Quel est alors l’avenir des entreprises françaises en Europe de l’Est ? Manifestement les grands acteurs énergétiques tels qu’Engie et les autres énergéticiens français n’ont que peu de cartes à jouer dans les pays balkaniques, en Hongrie, ou en Pologne. L’opportunité majeure pour ces acteurs réside en fait dans la vétusté des infrastructures est-européennes qui devront être modernisées dans les années à venir ; la refonte d’un modèle énergétique est également un point dans lequel les acteurs français de l’énergie devraient s’investir, d’autant plus que les partenaires allemands ne semblent pas être à même de répondre à cette urgence.

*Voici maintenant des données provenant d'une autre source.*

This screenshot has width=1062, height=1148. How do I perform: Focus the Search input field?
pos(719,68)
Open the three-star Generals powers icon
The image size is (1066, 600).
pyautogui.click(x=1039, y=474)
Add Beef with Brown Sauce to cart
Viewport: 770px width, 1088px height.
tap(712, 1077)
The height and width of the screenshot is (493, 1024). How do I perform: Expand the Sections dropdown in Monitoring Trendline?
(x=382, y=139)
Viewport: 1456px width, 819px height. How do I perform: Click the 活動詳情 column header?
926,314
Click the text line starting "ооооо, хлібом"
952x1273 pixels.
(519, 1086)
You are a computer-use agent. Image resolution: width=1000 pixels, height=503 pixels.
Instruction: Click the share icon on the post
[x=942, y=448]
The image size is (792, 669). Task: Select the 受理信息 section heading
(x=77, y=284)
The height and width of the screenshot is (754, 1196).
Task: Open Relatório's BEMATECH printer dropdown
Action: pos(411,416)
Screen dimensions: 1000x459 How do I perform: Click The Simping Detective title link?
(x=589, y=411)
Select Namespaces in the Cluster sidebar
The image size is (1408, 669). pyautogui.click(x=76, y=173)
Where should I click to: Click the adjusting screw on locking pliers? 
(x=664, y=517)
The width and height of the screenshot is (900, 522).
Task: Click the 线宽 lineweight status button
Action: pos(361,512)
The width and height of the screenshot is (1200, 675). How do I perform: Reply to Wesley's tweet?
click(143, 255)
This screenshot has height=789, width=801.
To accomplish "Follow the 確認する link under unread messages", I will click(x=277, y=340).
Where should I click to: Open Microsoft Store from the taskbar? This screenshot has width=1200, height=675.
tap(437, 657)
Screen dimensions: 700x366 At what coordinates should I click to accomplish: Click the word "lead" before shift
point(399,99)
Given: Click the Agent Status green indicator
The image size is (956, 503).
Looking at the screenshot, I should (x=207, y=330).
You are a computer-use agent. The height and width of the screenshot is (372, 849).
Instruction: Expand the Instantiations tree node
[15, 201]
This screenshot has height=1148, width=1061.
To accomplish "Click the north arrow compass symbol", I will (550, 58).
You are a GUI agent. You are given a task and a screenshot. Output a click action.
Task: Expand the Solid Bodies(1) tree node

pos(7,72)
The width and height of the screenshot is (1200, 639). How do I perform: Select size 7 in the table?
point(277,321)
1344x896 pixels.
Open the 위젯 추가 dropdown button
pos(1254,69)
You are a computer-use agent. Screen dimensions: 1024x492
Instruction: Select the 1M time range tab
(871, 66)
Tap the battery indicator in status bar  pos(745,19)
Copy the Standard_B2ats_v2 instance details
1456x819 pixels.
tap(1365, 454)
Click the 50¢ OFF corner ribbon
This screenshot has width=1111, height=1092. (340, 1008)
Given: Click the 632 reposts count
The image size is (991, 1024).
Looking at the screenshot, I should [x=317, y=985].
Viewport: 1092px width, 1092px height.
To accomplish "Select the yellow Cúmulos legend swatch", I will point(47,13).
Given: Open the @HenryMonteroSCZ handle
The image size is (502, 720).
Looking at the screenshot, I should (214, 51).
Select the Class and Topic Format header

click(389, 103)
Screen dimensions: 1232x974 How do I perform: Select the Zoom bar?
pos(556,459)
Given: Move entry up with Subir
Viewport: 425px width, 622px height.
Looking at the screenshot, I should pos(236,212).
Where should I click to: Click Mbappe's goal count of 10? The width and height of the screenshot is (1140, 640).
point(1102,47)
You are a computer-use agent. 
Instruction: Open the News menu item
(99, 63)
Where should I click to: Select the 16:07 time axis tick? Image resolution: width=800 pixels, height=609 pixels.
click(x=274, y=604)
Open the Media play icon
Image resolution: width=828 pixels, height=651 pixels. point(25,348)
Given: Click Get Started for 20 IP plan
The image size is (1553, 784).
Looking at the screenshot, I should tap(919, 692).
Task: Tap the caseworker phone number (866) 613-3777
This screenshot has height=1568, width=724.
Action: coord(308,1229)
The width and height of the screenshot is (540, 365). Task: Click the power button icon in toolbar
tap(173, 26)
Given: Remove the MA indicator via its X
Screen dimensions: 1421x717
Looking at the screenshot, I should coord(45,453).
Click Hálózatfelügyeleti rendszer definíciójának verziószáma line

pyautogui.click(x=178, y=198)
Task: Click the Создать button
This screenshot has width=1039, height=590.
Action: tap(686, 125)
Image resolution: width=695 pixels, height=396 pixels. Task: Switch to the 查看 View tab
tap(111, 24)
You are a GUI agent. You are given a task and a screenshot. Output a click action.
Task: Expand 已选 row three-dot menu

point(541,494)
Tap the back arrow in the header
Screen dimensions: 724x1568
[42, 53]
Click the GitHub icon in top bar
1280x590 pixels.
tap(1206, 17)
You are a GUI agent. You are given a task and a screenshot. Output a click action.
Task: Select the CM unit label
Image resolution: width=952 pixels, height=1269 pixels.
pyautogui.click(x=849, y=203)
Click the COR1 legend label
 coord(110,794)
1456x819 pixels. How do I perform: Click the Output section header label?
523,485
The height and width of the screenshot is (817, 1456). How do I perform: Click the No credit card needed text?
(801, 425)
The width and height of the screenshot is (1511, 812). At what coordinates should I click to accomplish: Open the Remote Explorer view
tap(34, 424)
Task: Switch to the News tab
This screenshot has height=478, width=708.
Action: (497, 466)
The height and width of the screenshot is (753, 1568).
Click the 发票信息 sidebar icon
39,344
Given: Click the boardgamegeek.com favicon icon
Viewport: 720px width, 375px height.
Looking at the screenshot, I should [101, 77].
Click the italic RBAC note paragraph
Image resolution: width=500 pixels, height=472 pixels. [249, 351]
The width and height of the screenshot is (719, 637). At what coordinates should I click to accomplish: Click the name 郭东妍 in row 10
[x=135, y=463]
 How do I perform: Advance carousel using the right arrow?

En définitive, les entreprises françaises du domaine énergétique n’ont que peu de solutions pérennes en Europe de l’Est, dans un marché particulièrement refermé sur des acteurs nationaux ou historiquement implantés. C’est notamment vers l’Asie, terre d’élection en devenir du GNL, le Moyen-Orient et l’Amérique Latine que doivent regarder les grands acteurs énergétiques français. La nécessaire modernisation des infrastructures de l’Europe de l’Est doit permettre à nos entreprises d’y intervenir, mais cela ne pourra se faire si les marchés énergétiques se stabilisent et n’atteignent une sécurité indispensable à des acteurs reconnus, qui risqueraient de s’y brûler les ailes.